Once again, for some inexplicable reason, a fairly obvious case has baffled the Courts because it involved the use of email.

Although the facts in Fairstar – v – Adkins are unusual, the problem was a familiar one. Mr Adkins was the former CEO of Fairstar. He had all his emails relating to the business on his own laptop. Because Mr Adkins was actually employed by a service company in Jersey who made his services available to Fairstar, he was not an employee of Fairstar’s. A consequence of this arrangement was that emails addressed to him at Fairstar were forwarded to his private email address (and then deleted from Fairstar’s server).  When he replied to emails, Mr Adkins did not copy them to Fairstar.

When a problem arose in relation to a very high value contract, Fairstar therefore found itself without the relevant emails and, already being in dispute with Mr Adkins, perhaps not unusually, he refused to hand them over.

We see this problem time and again when directors leave a company. Usually there will be email policies and provisions in employment contracts which protect the company’s position, but here there were none.
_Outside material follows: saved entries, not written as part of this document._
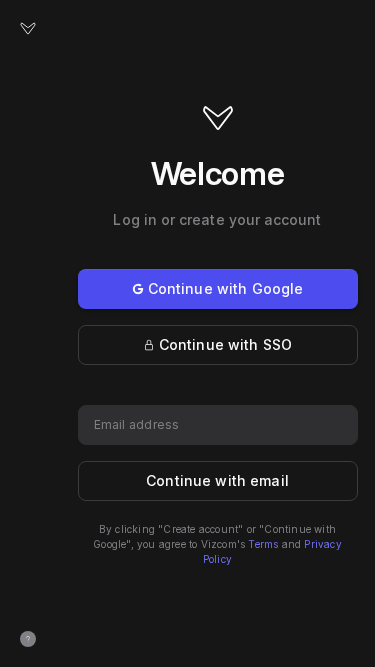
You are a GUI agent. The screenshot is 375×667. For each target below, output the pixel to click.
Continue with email (217, 480)
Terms (263, 544)
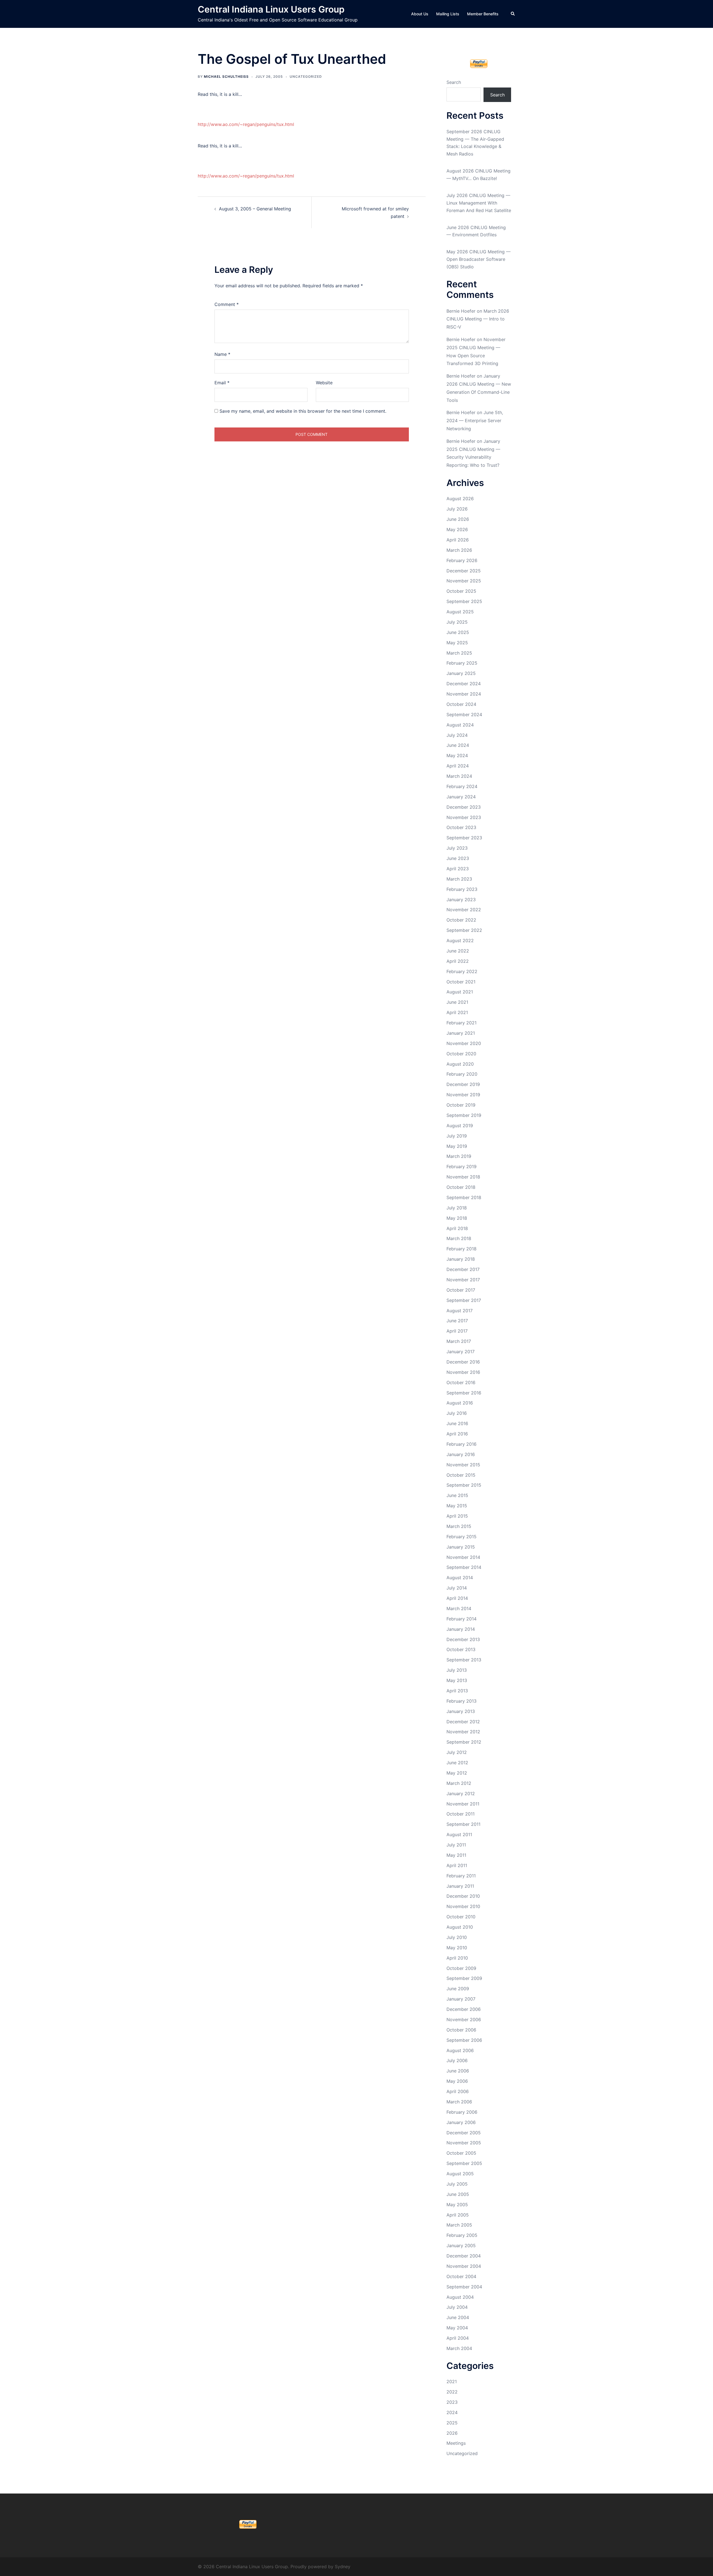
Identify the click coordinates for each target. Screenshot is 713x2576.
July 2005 (457, 2184)
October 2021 (460, 982)
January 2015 (460, 1547)
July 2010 (456, 1937)
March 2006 (459, 2101)
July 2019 (456, 1136)
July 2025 (457, 622)
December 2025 (463, 570)
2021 (451, 2381)
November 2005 (463, 2142)
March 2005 (459, 2225)
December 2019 (463, 1084)
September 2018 (463, 1197)
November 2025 (463, 581)
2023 (452, 2402)
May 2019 (456, 1146)
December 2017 (463, 1269)
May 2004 (457, 2327)
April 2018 (457, 1228)
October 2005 (461, 2153)
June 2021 (457, 1002)
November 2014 (463, 1557)
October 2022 (461, 920)
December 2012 (463, 1721)
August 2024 (460, 725)
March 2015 (458, 1526)
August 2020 (460, 1064)
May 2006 (457, 2081)
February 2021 (461, 1022)
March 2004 (459, 2348)
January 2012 (460, 1793)
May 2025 (457, 642)
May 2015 (456, 1505)
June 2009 (457, 1988)
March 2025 (459, 653)
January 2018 (460, 1259)
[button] (513, 14)
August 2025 (460, 611)
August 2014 (459, 1577)
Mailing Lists (447, 13)
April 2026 (457, 540)
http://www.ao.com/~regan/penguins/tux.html (246, 124)
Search (453, 82)
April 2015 (457, 1516)
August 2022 (460, 940)
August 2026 (460, 498)
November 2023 (463, 817)
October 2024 (461, 704)
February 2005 (461, 2235)
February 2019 (461, 1166)
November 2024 (463, 694)
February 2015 (461, 1536)
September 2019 (463, 1115)
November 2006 (463, 2019)
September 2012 (463, 1742)
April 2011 (456, 1865)
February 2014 (461, 1619)
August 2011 (459, 1834)
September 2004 (464, 2287)
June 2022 (457, 951)
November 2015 (463, 1464)
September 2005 (464, 2163)
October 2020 (461, 1053)
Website (324, 382)
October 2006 (461, 2030)
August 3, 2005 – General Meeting (255, 209)
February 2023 (461, 889)
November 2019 (463, 1094)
The answer to the question is pretty simple. In his role as CEO, Mr Adkins was acting as an agent for the company. It is well established that at the end of an agency relationship the principal is entitled to production of documents relating to its affairs. Emails are documents (surely beyond debate?) and – wait for it – therefore emails must be produced to the principal just like paper documents, as has been the case since 1851, if not before. The Court of Appeal therefore ordered him to produce the emails to Fairstar.

Perhaps the unusual facts caused a degree of confusion in the Court, or maybe it was the strangely unsettling nature of email. Anyway, when it first came before the High Court, since no claim was made for breach of copyright or misuse of confidential information, or under a contract of employment, the lawyers for both sides and the Judge backed themselves into the corner of having to decide whether Fairstar had a proprietary claim to the content of the emails. Fairstar argued for some kind of property right in the contents (even though it was not contended that they contained intellectual property) whereas Mr Adkins said that information was not property and the claim was fundamentally misconceived. The Court of Appeal side stepped this debate by following the agency route and applying it to electronic documents.  It ducked the question of whether non confidential information in an email could be property or who would own its contents.

There was just a hint though that this issue might be revisited another day, presumably when another case based on unusual facts arises, when the Court of Appeal said: “It would be unwise… for this court to endorse the proposition that there can never be property in information without knowing more about the nature of the information in dispute and the circumstances in which a property right was being asserted.”

For today, the message is clear. Companies and employers should make sure that anyone with access to their email systems is subject to clear email confidentiality and data protection policies and terms of use.